- Reading passage
======

When it comes to increasing the accuracy of medical diagnoses, reducing worker burnout, and providing cheaper universal healthcare, AI seems like a natural solution. AI appears to have secured a prominent role in the medical industry as both entrepreneurs and policymakers extol the immense potential in incorporating machine learning and deep neural networks into a doctor’s daily routine. Decades worth of medical data collected from every appointment, procedure, and survey sit untouched in databases while algorithms wait hungrily for training data.

Prominent applications of AI in predictive diagnostics lie in image-based diagnostics and preemptive predictions through machine learning. Amidst the bustling excitement over the applications of AI in healthcare, the medical industry maintains its slow and sluggish pace in adopting new technologies. The fear of medical professionals becoming obsolete, lack of clear financial incentives for healthcare providers, blurred boundaries outlining which entity takes on the blame for failures, black-box nature of AI algorithms, and concerns with data privacy are largely to blame for the hesitation of medical professionals.

======

- Exercise data
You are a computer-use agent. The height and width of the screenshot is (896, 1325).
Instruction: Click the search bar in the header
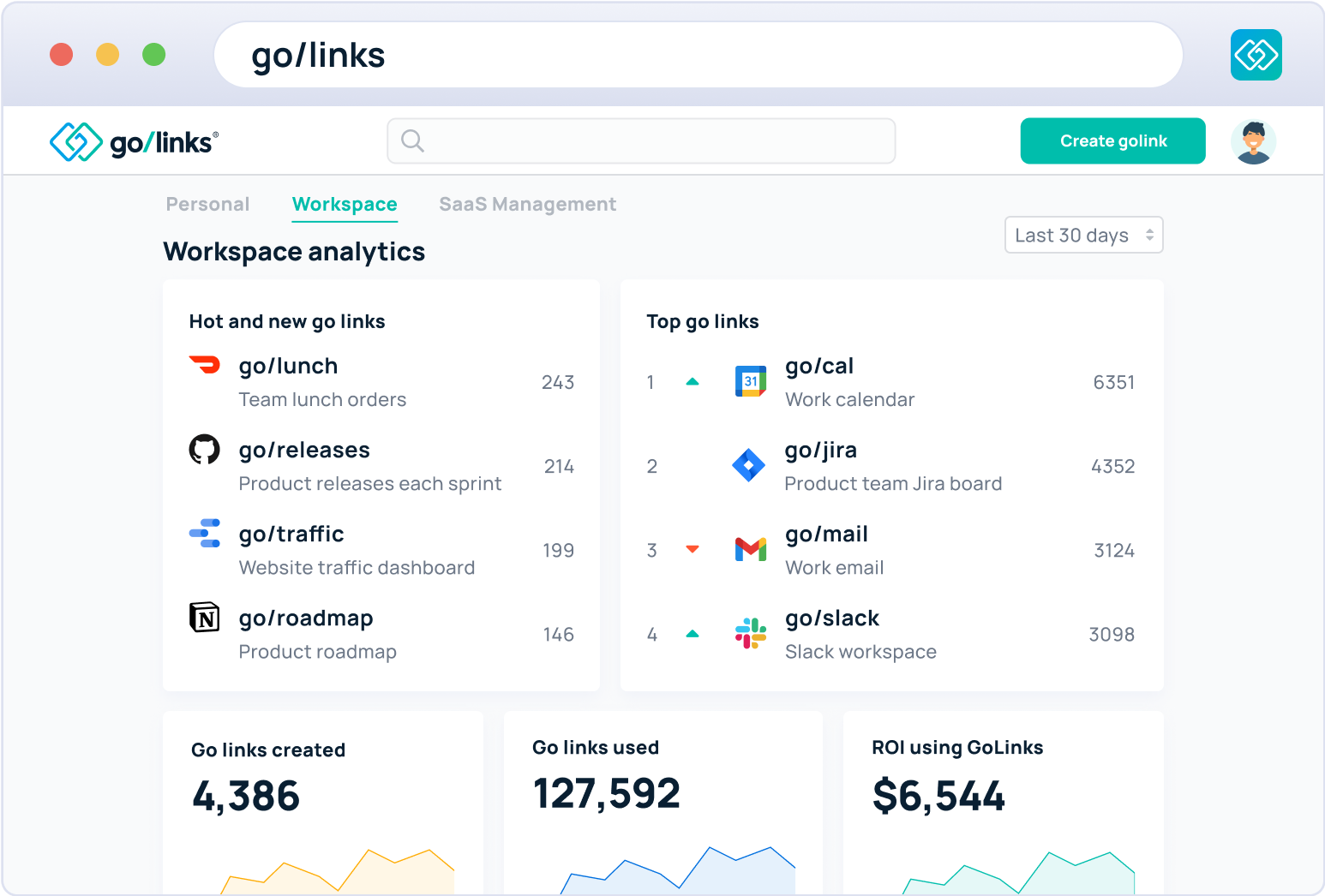[x=641, y=140]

======

- Brief
Write out the part of the passage on AI in healthcare that begins at "Prominent applications of" and stops after "of medical professionals.". The listing isn't needed for this.

- Response box
Prominent applications of AI in predictive diagnostics lie in image-based diagnostics and preemptive predictions through machine learning. Amidst the bustling excitement over the applications of AI in healthcare, the medical industry maintains its slow and sluggish pace in adopting new technologies. The fear of medical professionals becoming obsolete, lack of clear financial incentives for healthcare providers, blurred boundaries outlining which entity takes on the blame for failures, black-box nature of AI algorithms, and concerns with data privacy are largely to blame for the hesitation of medical professionals.